TASK REQUIREMENTS →
In the entries that follow, the line with "The width and" opens the range and the line with "You are a computer-use agent. This" closes it; repeat that range exactly, both lines included.

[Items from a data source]
┌──

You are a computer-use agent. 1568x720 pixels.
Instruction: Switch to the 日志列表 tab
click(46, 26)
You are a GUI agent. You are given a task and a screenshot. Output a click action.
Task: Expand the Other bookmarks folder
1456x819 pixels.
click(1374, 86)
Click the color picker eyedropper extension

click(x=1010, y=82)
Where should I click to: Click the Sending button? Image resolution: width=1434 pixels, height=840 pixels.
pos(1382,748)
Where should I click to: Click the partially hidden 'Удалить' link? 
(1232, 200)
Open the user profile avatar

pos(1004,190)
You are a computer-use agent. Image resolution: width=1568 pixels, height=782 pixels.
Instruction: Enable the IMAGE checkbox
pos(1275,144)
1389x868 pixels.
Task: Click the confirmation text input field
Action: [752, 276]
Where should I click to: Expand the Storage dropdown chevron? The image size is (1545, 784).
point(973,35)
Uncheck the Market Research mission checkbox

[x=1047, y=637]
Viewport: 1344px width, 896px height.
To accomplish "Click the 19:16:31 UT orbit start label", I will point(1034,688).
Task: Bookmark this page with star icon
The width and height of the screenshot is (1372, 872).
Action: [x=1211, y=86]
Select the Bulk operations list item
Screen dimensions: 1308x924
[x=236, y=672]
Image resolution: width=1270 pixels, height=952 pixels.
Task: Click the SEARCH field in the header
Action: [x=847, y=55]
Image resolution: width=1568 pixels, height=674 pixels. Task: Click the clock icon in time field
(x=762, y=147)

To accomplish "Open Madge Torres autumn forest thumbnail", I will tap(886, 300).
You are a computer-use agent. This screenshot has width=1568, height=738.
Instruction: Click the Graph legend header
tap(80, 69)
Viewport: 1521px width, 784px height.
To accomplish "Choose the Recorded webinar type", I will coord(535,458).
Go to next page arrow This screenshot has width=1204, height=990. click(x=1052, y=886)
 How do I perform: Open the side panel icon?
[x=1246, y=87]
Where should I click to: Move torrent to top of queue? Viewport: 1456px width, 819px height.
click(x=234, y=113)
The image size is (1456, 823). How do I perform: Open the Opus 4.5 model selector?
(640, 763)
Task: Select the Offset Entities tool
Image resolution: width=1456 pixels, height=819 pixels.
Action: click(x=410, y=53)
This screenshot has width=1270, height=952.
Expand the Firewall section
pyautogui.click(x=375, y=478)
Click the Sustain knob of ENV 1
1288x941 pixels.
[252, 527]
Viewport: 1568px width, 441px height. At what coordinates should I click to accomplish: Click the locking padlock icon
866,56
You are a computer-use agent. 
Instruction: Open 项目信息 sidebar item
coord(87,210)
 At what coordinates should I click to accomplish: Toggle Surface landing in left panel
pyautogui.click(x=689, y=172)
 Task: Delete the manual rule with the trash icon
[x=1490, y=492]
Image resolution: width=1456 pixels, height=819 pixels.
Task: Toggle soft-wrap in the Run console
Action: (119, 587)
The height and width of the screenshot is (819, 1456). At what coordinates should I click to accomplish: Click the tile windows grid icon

└──

SOLUTION TO THIS TASK →
The width and height of the screenshot is (1372, 872).
Action: [x=1211, y=86]
Select the Bulk operations list item
Screen dimensions: 1308x924
[x=236, y=672]
Image resolution: width=1270 pixels, height=952 pixels.
Task: Click the SEARCH field in the header
Action: [x=847, y=55]
Image resolution: width=1568 pixels, height=674 pixels. Task: Click the clock icon in time field
(x=762, y=147)

To accomplish "Open Madge Torres autumn forest thumbnail", I will tap(886, 300).
You are a computer-use agent. This screenshot has width=1568, height=738.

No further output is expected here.